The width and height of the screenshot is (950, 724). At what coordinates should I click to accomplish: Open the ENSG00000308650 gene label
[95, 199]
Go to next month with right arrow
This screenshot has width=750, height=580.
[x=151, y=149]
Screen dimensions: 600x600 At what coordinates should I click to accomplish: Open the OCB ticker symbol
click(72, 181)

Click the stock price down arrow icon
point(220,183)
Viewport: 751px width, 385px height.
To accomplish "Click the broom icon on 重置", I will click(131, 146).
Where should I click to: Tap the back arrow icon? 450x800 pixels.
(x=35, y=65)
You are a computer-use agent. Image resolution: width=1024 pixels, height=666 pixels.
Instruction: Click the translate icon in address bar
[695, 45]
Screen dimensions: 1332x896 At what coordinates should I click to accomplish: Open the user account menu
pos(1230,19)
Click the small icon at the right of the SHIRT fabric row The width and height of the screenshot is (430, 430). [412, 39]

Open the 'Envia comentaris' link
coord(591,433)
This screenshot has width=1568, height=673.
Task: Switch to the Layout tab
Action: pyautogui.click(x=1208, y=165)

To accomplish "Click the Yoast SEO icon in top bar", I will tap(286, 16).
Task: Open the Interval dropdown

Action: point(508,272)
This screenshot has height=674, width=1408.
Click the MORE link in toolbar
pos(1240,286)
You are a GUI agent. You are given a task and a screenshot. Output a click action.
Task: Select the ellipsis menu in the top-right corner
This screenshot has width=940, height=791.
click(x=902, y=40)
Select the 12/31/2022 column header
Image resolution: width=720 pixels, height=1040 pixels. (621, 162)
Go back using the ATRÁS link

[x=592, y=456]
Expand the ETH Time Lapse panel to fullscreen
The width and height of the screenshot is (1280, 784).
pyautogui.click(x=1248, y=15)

************

Work instructions. Where the line holding "Instruction: Click the" appears in the listing above, start reproducing exactly, and end with the line holding "This screenshot has height=674, width=1408.".

Solution.
Instruction: Click the translate icon in address bar
[695, 45]
Screen dimensions: 1332x896 At what coordinates should I click to accomplish: Open the user account menu
pos(1230,19)
Click the small icon at the right of the SHIRT fabric row The width and height of the screenshot is (430, 430). [412, 39]

Open the 'Envia comentaris' link
coord(591,433)
This screenshot has width=1568, height=673.
Task: Switch to the Layout tab
Action: pyautogui.click(x=1208, y=165)

To accomplish "Click the Yoast SEO icon in top bar", I will tap(286, 16).
Task: Open the Interval dropdown

Action: point(508,272)
This screenshot has height=674, width=1408.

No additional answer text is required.